Empty Dumpty
ヒトもすなるぶろぐといふものを、私もしてみむとてするなり。 徒然なるままに文章を書いてみるつもりです。
Moonlit Promises IX
二十四時間
タタカエますか?

こんばんは
フェルゼです。

いい夫婦の日!
いいふーふのひだったんですね!
すっかり忘れてましたよ。
準備してないよ、準備してないよ…。

…あのままでも十分夫婦かな。

んでは、続きとなります。
お付き合いいただける方は、以下からどうぞ。





 「明日で実習も終わり、か…」
 勉強の息抜きに…と、ベッドに仰向けに倒れ込んで、ふとその事実に気がついた。
 いや、それ自体はわかっていた。
 あの日から、毎日数えていたから。
 でも、言葉にするとそれは改めて意味をもって、私に妙な焦りを生じさせる。
 …今更。
 今更、何ができるというのだろう。
 フェイトちゃんのおかげで実習生の人たちとは結構仲が良くなれたし、勉強のコツ、みたいなものも色々教えてもらった。
 そして、フェイトちゃんとは…その…恋人、にも、なれたわけだし。
 そう思いつつも感じるのは、どこか不快な断続感。
 何かが断ち切れたまま、歪に繋がっている。
 何が…?
 …
 ……!?
 ゆるゆると思考の海に沈もうとしていた私を引き戻したのは、携帯電話の自己主張。
 誰だろう…?
 ディスプレイに視線を落して、私は慌てて通話ボタンを押した。
 「フェイトちゃん?」
 慌てたままの私の声に、クスリと笑った音が聞こえてくる。
 そして、それから。
 『窓の外、見て』
 …?
 窓を開けて、視界に飛び込んだもの。
 それは、家の前に立つ、フェイトちゃんの姿。
 私が見ていることを確認して、フェイトちゃんが手を伸ばした。
 『いこ、なのは』
 それだけでわかる。
 行先は…一つしかない。


 星の煌めく丘は、あの頃と何も変わってはいない。
 手を繋いだまま、それを見上げて。
 思い出すのは、あの、途切れた、夜。
 …そう、私たちはあの時、一度途切れたのだ。 
 ただ、先の見えない約束だけを残して、別れて。
 それに縋ろうとしていた私と、断ち切ろうとしたフェイトちゃんと。
 生じた微妙な齟齬を、繋がった夜に私たちは、曖昧に、埋めた。
 解消しなければならない。
 繋ぎ直さなければならない。
 …そう、再び、私たちを。
 「フェイトちゃん…」
 手を引いた私を見下ろして、小さく頷いたフェイトちゃん。
 「なのは。

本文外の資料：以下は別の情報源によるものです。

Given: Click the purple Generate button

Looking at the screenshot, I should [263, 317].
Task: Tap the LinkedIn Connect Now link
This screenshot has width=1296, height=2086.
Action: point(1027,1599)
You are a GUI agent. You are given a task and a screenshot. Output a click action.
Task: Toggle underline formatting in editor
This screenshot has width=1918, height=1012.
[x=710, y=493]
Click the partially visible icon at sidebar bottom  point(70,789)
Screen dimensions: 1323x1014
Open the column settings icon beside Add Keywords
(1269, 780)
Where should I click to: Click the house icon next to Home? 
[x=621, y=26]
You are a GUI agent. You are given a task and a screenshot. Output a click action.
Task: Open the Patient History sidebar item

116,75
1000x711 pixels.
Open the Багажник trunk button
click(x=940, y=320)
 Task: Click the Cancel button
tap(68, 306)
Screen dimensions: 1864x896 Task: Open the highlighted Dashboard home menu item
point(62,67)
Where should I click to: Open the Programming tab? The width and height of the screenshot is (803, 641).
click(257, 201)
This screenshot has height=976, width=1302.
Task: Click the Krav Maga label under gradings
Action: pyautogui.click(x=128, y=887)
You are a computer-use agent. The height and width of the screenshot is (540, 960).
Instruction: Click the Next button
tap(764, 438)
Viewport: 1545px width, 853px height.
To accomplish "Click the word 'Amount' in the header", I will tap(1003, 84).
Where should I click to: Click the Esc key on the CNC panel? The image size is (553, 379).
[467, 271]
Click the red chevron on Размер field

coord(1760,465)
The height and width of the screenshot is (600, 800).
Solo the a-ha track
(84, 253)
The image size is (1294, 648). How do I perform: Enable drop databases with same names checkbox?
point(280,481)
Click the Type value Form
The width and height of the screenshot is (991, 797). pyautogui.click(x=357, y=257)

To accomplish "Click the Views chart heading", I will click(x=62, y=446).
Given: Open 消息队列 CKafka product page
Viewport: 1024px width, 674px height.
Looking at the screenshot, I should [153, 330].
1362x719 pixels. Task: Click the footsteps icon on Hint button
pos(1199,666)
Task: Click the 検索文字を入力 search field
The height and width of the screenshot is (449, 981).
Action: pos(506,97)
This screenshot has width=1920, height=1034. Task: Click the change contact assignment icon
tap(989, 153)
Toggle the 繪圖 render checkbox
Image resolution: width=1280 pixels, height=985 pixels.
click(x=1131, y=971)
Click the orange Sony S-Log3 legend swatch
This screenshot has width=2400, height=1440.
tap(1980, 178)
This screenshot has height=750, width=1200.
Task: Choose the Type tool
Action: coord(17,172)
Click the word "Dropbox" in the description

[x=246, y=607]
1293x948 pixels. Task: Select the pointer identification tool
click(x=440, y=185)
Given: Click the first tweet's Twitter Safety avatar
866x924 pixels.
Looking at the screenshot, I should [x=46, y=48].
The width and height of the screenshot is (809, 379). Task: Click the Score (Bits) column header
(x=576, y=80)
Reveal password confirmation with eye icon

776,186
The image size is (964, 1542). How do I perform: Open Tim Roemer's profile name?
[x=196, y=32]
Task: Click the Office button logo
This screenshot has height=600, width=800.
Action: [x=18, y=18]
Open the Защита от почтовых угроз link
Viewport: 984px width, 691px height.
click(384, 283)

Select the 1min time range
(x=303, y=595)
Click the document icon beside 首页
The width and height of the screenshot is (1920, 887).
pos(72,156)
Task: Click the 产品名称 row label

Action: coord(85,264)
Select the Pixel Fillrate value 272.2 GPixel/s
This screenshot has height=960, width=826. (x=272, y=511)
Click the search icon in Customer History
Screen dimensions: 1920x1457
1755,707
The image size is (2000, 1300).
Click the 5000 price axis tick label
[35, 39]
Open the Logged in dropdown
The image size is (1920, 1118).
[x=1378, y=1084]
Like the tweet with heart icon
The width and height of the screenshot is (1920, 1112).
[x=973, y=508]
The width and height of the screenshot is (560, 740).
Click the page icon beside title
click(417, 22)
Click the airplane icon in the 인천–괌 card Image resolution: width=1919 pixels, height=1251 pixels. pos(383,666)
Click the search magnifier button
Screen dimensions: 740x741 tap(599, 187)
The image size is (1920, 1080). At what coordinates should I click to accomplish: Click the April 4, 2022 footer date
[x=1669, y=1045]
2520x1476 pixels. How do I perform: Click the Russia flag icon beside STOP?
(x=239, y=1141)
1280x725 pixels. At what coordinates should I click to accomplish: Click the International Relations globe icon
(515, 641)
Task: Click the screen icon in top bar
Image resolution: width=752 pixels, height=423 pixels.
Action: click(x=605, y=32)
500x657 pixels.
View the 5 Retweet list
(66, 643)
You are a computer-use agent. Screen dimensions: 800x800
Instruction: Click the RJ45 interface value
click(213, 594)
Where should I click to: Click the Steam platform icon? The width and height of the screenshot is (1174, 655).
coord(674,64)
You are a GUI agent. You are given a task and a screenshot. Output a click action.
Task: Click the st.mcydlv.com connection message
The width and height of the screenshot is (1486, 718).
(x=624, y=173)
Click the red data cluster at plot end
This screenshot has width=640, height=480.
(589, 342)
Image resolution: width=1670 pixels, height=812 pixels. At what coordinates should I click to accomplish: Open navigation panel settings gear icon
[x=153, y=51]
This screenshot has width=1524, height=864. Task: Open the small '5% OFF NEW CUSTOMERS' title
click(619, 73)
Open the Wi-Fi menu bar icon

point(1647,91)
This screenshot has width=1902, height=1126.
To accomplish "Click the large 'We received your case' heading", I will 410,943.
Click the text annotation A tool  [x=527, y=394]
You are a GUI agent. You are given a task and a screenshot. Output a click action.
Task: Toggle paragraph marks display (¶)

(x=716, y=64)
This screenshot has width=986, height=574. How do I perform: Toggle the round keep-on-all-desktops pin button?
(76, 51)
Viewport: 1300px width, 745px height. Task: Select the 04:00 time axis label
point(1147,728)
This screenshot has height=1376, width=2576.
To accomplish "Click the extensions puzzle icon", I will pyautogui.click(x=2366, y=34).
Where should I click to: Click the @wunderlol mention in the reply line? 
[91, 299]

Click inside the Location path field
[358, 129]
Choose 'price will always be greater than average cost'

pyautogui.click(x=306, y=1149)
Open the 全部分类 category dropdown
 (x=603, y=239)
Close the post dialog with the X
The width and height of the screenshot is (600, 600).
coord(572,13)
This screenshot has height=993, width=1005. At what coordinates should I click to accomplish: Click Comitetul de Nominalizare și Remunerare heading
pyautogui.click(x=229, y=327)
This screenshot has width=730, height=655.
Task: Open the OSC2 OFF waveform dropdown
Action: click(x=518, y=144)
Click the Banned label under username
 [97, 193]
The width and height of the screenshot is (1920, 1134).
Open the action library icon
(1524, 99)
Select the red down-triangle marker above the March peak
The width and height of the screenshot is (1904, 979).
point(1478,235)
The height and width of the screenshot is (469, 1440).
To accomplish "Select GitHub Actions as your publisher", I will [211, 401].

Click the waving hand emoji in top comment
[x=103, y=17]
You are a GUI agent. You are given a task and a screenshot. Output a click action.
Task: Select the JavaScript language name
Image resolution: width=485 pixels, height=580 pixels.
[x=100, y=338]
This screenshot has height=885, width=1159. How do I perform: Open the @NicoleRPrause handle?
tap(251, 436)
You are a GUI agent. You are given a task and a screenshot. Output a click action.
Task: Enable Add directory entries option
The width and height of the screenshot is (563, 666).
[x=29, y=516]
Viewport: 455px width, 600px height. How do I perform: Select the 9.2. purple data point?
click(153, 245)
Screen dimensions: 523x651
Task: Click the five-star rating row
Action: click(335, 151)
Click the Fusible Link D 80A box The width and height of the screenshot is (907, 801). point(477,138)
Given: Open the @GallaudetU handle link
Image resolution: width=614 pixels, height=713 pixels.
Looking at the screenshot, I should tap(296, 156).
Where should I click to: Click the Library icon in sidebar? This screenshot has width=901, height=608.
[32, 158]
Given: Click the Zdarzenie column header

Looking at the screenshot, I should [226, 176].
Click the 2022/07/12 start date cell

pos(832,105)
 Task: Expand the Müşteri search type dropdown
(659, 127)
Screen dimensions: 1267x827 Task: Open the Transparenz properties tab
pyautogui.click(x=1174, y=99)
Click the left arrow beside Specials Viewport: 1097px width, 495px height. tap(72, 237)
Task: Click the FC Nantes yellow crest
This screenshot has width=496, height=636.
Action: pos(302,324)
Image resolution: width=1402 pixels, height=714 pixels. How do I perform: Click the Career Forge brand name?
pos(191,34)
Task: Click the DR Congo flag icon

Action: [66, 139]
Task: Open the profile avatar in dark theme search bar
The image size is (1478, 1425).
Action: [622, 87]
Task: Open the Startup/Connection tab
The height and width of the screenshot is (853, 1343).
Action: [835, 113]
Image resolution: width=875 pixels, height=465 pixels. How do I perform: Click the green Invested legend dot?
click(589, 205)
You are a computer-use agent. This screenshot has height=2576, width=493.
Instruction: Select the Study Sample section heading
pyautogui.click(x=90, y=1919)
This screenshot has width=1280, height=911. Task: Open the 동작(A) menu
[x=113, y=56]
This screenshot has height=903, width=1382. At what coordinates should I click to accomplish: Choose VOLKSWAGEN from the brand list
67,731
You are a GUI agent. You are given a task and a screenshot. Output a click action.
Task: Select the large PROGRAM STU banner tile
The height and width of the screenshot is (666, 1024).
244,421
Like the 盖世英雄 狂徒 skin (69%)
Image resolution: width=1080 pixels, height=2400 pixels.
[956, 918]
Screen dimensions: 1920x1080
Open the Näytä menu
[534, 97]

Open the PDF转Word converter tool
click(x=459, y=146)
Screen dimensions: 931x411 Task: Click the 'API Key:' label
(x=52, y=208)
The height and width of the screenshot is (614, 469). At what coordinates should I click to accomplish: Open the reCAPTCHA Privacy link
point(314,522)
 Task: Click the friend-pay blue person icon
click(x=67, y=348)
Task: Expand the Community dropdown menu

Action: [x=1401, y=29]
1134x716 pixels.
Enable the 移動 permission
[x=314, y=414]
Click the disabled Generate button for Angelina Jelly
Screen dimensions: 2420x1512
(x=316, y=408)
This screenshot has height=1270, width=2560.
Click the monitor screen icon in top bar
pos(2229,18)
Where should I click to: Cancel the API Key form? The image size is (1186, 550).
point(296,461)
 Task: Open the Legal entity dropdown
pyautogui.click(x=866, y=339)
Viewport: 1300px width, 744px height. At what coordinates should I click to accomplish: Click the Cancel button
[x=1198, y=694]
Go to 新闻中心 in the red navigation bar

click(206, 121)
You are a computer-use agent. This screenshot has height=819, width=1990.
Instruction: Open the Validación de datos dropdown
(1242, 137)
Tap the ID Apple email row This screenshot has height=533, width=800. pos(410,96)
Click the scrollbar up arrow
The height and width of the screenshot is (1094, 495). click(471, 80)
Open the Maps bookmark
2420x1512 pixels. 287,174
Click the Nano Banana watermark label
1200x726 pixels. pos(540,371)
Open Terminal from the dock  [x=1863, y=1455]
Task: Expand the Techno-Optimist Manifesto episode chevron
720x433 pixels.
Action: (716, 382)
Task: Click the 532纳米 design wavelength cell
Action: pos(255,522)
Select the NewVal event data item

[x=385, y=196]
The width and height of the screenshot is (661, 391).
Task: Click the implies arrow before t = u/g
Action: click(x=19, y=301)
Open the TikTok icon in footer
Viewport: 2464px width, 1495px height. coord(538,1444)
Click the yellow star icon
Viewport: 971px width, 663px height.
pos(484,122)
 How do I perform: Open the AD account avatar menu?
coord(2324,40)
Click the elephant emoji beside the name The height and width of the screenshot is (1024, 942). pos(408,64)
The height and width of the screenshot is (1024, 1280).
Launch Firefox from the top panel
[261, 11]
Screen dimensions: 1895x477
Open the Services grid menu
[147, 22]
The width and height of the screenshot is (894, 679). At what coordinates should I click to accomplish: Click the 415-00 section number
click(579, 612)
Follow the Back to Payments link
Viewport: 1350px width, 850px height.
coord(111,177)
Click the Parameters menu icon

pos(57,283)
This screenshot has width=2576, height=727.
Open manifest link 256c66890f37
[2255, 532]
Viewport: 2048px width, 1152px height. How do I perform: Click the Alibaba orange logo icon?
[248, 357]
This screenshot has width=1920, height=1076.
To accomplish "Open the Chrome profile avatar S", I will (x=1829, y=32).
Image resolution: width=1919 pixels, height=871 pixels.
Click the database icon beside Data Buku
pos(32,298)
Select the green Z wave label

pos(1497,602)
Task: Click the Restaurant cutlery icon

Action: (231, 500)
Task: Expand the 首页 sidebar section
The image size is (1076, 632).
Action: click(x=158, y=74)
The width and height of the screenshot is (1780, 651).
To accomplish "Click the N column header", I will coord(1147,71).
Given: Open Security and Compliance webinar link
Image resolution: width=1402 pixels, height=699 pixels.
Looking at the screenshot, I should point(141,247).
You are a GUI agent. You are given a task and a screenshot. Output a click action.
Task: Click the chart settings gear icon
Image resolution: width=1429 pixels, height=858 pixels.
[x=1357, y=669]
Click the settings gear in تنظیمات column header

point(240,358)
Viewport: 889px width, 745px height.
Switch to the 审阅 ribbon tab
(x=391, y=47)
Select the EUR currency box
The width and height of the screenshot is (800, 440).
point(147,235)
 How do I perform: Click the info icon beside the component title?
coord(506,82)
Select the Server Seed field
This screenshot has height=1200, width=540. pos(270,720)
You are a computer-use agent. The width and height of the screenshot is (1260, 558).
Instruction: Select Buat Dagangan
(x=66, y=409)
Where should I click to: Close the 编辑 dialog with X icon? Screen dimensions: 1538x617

私たちを、また、始めよう」
 「うん…」
 「なのは」
 そう言うと、フェイトちゃんは真剣な顔で私に振り向いた。
 「なのはが、好きだよ」
 「私も。
  私も、フェイトちゃんが好き」

 誰もいない丘の上で。
 月明かりと星の煌きの下。
 フェイトちゃんと、二人きり。
 少しだけ踵を上げた私を抱きしめて、フェイトちゃんはそっと。
 私の頬に唇を落とした。
 それはあの夜の続き。
 そして。
 唇に降るそれは、これからの、私たちのため。 

 

 実習期間が終わってしばらく。
 「そういえば、結局フェイト先生とクロノ先生って付き合ってたのかな?」
 「んー。それはないよ」
 「なんで?」
 「恋人が、いるから」
 「フェイト先生に?」
 「うん」
 「え!?誰?もしかして、私たちの知ってる人?」
 「というか、どうしてなのはちゃんがそれを知ってるの?」
 「さぁ?どうしてかな?」
 曖昧に濁して、私は窓の外に目を向けた。
 少し距離はあるけど、でも。
 この空の下、彼女がいてくれるから。
 私のことを、想ってくれているから。
 それならば。

 「こんな日々も、悪くないよね」

 「何よ急に」
 「『つまんない』じゃないんだ」
 訝しがる二人に、キシシと笑って。
 想いを馳せる。


 …うん。
 今度の連休は、フェイトちゃんに会いに行こう。
 愛しい愛しい、私の恋人に。







 後書き
 世界は続く、続く
 けれどもひとまず、私という媒体を通してお見せするのはここまでとさせていただきましょう。
 願わくは、お二人の日々が皆様の中にも紡がれていきますように。